▶ [Work item]
After reading the entries below, copy word for word the lines from the first through the line containing "This screenshot has width=563, height=586.", and stop there.

▶ [Supplied material]

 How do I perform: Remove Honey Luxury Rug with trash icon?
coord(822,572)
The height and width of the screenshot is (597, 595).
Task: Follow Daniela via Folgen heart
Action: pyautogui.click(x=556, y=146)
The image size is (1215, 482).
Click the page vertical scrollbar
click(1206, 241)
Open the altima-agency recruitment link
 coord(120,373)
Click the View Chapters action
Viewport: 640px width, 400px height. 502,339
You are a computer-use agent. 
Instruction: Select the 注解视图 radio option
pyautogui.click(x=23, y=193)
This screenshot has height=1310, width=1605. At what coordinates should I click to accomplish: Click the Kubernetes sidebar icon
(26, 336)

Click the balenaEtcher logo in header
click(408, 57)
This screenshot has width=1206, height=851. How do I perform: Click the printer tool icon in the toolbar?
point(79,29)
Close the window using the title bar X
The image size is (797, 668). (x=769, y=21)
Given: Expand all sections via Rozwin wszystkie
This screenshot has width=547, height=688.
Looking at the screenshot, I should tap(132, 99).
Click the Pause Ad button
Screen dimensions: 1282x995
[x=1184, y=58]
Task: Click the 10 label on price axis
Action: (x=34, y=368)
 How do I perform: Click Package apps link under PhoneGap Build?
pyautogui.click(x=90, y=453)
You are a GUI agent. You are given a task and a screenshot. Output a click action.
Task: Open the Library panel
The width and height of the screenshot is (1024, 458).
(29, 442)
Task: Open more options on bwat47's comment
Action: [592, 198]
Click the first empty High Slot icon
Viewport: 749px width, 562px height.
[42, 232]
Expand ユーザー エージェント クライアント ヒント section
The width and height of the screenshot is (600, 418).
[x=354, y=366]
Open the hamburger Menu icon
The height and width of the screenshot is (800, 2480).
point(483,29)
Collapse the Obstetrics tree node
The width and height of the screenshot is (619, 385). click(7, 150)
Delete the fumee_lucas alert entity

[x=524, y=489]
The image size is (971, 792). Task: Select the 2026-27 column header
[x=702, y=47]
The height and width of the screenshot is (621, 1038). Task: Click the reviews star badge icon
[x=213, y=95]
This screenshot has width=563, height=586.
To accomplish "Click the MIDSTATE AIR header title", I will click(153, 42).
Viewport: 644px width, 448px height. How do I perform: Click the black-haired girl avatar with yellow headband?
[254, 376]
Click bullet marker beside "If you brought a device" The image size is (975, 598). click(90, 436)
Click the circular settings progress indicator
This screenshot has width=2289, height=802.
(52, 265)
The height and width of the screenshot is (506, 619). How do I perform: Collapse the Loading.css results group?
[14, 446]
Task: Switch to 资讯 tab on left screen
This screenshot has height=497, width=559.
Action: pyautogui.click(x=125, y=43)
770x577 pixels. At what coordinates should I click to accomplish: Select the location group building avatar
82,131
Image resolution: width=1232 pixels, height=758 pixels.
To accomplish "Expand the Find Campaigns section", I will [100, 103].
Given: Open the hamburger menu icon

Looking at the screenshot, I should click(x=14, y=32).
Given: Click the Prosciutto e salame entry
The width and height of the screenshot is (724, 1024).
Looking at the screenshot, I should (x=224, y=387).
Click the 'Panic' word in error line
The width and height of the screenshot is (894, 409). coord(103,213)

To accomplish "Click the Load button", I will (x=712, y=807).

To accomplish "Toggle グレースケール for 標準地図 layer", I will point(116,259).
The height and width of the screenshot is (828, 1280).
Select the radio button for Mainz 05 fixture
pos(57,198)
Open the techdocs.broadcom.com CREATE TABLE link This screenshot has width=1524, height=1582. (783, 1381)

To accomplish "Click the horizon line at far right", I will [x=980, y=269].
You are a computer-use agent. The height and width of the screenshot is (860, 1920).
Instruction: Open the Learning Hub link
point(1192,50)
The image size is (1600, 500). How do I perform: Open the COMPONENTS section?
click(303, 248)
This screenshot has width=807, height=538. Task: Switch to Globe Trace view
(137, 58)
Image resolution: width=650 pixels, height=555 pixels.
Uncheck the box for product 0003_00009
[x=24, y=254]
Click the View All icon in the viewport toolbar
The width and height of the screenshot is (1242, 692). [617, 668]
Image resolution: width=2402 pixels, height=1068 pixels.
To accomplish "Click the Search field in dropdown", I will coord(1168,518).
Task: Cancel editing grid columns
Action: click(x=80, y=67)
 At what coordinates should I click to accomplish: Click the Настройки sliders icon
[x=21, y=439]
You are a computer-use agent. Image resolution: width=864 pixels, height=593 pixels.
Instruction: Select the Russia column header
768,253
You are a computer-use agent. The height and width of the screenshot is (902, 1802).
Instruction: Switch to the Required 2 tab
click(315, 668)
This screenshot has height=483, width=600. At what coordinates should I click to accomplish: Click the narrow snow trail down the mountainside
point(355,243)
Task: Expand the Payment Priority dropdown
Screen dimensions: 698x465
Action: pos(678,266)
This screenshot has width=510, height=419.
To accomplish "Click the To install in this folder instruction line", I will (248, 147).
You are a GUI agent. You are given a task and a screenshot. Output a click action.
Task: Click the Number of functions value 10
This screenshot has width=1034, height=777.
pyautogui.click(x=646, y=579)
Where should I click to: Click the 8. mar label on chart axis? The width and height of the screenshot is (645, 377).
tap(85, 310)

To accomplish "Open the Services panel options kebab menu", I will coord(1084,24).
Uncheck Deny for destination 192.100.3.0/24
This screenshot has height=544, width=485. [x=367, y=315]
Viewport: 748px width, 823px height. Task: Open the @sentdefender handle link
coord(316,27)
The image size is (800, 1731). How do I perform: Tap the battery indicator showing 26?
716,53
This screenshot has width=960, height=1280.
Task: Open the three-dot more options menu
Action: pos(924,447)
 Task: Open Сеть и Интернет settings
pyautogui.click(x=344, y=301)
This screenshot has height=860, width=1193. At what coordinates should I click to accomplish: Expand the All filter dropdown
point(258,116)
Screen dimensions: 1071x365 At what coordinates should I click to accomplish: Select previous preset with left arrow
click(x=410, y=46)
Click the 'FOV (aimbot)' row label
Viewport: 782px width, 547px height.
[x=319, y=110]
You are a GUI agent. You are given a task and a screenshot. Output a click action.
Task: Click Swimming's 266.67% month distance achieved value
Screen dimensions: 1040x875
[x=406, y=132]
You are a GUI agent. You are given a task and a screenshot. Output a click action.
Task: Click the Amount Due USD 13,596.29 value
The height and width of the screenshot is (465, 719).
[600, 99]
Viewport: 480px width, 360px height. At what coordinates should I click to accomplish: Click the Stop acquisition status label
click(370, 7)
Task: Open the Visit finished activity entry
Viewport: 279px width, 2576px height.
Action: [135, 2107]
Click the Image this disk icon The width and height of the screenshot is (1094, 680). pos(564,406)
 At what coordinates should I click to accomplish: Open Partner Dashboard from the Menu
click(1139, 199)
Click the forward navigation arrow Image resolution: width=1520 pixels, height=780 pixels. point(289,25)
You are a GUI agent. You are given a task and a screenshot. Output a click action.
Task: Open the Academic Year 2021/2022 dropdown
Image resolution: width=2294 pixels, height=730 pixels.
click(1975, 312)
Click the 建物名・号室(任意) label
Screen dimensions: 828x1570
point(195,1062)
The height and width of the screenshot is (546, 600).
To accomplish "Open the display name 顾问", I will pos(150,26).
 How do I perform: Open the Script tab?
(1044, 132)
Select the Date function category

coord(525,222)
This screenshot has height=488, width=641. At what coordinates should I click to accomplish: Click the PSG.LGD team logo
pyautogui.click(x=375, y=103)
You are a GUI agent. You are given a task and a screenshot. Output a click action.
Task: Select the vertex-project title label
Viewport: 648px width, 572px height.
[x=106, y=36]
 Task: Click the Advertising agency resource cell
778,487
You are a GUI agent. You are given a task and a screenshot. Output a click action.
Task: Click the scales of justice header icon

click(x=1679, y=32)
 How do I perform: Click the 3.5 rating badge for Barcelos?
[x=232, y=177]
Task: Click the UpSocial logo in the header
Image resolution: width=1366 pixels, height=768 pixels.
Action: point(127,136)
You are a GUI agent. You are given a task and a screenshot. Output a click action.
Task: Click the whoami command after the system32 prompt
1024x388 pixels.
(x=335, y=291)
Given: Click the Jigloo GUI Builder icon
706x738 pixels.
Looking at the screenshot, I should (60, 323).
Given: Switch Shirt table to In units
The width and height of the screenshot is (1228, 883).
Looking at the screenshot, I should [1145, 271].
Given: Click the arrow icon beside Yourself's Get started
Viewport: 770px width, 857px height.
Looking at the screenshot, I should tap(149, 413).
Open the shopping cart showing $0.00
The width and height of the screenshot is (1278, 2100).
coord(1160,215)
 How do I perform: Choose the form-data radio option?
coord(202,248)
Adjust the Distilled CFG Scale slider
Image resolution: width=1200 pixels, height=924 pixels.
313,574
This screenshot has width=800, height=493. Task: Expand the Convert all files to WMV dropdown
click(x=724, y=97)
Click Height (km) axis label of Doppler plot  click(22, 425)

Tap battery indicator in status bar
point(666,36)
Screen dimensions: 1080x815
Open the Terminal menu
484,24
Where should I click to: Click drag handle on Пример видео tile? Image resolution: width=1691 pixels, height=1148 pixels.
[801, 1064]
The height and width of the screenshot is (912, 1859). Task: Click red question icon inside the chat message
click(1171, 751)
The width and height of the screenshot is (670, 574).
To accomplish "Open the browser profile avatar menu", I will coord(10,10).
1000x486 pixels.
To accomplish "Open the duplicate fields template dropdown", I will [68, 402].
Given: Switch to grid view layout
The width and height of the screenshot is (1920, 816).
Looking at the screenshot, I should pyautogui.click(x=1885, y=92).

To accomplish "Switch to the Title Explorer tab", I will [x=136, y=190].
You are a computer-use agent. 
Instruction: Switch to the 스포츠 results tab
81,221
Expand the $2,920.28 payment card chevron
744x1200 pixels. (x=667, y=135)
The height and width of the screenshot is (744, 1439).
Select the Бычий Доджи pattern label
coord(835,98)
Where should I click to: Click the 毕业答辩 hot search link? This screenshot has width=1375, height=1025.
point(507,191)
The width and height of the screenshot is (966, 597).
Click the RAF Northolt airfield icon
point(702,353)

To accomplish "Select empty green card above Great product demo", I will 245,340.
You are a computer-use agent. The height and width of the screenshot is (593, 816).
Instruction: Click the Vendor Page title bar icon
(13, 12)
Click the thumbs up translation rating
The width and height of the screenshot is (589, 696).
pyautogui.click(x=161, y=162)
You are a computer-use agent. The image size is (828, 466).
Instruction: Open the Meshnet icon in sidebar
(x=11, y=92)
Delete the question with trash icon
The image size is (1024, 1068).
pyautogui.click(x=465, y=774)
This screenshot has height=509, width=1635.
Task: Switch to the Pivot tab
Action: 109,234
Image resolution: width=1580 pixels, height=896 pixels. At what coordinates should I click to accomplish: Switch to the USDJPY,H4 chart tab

▶ [Solution]
 How do I perform: Remove Honey Luxury Rug with trash icon?
coord(822,572)
The height and width of the screenshot is (597, 595).
Task: Follow Daniela via Folgen heart
Action: pyautogui.click(x=556, y=146)
The image size is (1215, 482).
Click the page vertical scrollbar
click(1206, 241)
Open the altima-agency recruitment link
 coord(120,373)
Click the View Chapters action
Viewport: 640px width, 400px height. 502,339
You are a computer-use agent. 
Instruction: Select the 注解视图 radio option
pyautogui.click(x=23, y=193)
This screenshot has height=1310, width=1605. At what coordinates should I click to accomplish: Click the Kubernetes sidebar icon
(26, 336)

Click the balenaEtcher logo in header
click(408, 57)
This screenshot has width=1206, height=851. How do I perform: Click the printer tool icon in the toolbar?
point(79,29)
Close the window using the title bar X
The image size is (797, 668). (x=769, y=21)
Given: Expand all sections via Rozwin wszystkie
This screenshot has width=547, height=688.
Looking at the screenshot, I should tap(132, 99).
Click the Pause Ad button
Screen dimensions: 1282x995
[x=1184, y=58]
Task: Click the 10 label on price axis
Action: (x=34, y=368)
 How do I perform: Click Package apps link under PhoneGap Build?
pyautogui.click(x=90, y=453)
You are a GUI agent. You are given a task and a screenshot. Output a click action.
Task: Open the Library panel
The width and height of the screenshot is (1024, 458).
(29, 442)
Task: Open more options on bwat47's comment
Action: [592, 198]
Click the first empty High Slot icon
Viewport: 749px width, 562px height.
[42, 232]
Expand ユーザー エージェント クライアント ヒント section
The width and height of the screenshot is (600, 418).
[x=354, y=366]
Open the hamburger Menu icon
The height and width of the screenshot is (800, 2480).
point(483,29)
Collapse the Obstetrics tree node
The width and height of the screenshot is (619, 385). click(7, 150)
Delete the fumee_lucas alert entity

[x=524, y=489]
The image size is (971, 792). Task: Select the 2026-27 column header
[x=702, y=47]
The height and width of the screenshot is (621, 1038). Task: Click the reviews star badge icon
[x=213, y=95]
This screenshot has width=563, height=586.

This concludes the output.